— THE TASK —
Wherever the string "account" shows up in the data below, copy the whole line.

___ MATERIALS PROVIDED

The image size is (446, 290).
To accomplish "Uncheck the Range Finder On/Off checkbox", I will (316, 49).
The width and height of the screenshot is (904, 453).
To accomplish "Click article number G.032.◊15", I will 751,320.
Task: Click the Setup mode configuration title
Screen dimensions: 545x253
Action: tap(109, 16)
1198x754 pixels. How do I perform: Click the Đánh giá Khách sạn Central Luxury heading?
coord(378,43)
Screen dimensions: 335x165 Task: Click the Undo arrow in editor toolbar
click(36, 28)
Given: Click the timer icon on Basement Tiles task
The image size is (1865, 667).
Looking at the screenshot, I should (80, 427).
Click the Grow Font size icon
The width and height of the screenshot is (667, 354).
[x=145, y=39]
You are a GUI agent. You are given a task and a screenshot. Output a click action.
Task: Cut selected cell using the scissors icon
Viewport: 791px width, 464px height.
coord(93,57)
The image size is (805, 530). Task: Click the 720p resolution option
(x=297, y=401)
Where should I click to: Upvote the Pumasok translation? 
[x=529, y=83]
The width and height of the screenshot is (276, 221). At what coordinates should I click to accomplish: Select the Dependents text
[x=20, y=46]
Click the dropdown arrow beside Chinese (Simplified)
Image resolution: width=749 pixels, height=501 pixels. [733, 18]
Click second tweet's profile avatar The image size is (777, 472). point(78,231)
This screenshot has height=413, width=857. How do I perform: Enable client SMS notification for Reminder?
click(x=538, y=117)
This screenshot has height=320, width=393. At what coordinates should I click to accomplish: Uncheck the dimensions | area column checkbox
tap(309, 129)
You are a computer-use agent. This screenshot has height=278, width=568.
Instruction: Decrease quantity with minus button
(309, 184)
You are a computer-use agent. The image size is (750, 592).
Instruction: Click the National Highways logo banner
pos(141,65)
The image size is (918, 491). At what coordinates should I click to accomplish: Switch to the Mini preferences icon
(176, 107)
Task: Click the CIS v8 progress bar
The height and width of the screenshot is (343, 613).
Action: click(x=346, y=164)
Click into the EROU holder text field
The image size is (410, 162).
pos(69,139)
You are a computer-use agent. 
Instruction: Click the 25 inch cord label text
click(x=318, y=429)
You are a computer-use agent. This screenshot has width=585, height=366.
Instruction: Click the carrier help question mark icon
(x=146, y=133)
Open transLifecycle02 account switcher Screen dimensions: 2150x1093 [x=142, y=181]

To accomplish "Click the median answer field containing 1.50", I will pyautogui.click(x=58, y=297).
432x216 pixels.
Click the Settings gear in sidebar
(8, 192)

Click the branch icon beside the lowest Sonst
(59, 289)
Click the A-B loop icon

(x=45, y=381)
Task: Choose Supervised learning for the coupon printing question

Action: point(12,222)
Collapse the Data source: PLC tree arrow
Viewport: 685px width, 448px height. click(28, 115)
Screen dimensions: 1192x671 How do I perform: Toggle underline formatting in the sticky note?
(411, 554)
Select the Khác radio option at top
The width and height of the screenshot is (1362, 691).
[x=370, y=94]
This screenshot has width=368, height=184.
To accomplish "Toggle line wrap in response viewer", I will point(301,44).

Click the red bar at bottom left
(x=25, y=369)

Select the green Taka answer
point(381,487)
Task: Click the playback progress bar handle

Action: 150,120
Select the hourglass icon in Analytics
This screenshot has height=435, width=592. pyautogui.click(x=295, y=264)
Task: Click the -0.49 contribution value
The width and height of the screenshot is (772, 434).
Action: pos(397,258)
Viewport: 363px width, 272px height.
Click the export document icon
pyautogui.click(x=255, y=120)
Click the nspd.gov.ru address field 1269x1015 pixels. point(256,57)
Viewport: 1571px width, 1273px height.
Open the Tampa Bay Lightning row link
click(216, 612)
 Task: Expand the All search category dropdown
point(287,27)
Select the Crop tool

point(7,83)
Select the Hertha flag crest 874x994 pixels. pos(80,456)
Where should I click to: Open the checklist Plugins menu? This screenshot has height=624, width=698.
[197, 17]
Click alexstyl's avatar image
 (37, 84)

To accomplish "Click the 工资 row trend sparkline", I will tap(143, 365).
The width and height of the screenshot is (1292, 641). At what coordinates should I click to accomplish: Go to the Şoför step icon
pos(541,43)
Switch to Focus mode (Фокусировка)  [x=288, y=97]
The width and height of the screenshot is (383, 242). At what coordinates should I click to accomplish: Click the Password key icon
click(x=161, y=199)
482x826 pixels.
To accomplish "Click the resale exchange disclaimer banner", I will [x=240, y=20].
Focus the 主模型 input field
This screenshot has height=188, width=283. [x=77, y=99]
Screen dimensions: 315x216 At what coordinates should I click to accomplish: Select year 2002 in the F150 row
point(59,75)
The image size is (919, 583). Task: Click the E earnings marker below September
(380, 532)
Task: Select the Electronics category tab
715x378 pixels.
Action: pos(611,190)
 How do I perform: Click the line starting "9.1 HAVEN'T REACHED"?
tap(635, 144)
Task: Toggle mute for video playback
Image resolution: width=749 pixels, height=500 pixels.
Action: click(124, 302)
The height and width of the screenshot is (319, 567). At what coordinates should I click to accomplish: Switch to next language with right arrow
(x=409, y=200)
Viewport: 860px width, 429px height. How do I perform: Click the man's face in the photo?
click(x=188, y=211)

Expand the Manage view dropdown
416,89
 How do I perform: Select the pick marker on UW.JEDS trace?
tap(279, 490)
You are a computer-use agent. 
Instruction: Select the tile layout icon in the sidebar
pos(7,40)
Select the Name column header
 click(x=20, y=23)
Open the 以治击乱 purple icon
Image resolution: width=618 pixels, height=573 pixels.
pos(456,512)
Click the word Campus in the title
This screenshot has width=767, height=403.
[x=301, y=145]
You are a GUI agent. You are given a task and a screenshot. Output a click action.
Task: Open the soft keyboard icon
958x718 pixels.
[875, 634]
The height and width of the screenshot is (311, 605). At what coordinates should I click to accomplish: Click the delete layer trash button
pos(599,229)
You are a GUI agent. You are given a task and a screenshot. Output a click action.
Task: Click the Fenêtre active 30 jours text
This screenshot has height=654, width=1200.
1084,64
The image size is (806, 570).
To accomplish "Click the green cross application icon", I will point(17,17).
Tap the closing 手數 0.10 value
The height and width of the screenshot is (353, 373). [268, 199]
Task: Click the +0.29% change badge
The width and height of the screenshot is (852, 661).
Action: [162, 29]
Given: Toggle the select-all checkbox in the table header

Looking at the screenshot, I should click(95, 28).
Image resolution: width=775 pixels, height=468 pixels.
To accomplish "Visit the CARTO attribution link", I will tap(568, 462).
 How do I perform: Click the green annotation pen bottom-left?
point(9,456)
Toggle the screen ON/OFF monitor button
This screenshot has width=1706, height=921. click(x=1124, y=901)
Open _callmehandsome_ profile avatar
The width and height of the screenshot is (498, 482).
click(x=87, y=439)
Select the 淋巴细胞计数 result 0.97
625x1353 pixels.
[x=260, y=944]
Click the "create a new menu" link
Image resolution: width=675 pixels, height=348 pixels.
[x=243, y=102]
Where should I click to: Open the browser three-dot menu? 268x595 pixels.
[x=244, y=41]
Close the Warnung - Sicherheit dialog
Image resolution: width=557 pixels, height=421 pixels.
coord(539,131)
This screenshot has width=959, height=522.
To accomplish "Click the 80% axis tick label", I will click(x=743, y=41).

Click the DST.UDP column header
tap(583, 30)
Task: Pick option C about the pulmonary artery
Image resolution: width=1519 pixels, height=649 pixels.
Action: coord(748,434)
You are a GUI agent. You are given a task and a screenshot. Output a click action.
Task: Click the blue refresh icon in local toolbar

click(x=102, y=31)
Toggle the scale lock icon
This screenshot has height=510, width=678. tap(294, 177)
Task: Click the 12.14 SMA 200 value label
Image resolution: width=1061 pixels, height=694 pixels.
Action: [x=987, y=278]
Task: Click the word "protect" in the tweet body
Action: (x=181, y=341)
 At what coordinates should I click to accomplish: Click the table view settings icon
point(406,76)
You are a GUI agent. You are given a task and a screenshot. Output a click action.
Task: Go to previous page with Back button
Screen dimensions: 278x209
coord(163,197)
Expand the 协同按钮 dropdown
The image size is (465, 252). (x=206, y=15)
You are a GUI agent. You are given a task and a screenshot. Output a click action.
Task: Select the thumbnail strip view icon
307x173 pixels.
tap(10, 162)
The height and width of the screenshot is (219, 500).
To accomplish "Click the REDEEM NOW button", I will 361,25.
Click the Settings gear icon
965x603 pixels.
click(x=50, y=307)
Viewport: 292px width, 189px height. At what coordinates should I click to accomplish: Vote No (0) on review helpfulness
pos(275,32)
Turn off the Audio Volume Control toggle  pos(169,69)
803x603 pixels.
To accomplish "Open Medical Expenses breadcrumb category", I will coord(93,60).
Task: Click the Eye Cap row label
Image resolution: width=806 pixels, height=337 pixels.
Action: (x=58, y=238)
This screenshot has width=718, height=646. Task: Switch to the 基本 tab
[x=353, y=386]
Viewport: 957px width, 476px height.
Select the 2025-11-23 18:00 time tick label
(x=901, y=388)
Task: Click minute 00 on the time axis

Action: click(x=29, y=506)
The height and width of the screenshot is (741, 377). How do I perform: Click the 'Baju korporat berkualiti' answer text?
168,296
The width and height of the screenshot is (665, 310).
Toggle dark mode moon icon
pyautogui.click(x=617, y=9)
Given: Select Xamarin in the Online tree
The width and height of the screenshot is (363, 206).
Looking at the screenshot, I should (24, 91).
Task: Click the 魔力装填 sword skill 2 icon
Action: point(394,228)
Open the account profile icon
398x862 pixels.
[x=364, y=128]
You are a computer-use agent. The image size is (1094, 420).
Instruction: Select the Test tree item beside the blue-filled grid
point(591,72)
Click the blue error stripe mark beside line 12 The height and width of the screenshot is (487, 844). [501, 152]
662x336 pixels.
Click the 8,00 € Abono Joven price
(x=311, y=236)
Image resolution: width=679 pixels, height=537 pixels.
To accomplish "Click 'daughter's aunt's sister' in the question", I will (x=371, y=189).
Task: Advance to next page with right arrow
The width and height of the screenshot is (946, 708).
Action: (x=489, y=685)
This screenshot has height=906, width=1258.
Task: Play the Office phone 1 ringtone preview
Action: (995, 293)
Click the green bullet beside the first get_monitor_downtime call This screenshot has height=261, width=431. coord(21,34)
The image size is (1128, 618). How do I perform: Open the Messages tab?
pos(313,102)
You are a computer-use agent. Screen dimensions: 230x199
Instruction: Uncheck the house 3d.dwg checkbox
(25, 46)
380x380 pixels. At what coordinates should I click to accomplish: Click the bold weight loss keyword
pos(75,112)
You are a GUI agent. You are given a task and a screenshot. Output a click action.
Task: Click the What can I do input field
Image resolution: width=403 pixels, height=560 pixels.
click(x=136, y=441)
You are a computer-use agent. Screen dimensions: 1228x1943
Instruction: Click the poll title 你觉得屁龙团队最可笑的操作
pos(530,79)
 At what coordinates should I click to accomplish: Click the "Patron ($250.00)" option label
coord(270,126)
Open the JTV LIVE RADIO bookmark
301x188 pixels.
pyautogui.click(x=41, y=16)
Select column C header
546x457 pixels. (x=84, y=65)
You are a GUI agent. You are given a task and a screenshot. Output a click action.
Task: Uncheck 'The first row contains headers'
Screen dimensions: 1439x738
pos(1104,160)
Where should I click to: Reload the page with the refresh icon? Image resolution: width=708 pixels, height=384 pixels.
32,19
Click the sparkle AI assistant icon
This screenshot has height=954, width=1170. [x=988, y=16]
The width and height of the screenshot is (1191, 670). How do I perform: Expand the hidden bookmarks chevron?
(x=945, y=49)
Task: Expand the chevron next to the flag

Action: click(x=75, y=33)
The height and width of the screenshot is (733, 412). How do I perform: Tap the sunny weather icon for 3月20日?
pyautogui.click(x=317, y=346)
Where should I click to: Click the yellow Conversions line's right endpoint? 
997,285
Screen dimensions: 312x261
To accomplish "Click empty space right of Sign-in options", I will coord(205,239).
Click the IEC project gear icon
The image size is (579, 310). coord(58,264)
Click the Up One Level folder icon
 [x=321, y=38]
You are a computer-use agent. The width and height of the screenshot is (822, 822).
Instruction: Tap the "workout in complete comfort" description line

______

— RESULT —
Open transLifecycle02 account switcher Screen dimensions: 2150x1093 [x=142, y=181]
Open the account profile icon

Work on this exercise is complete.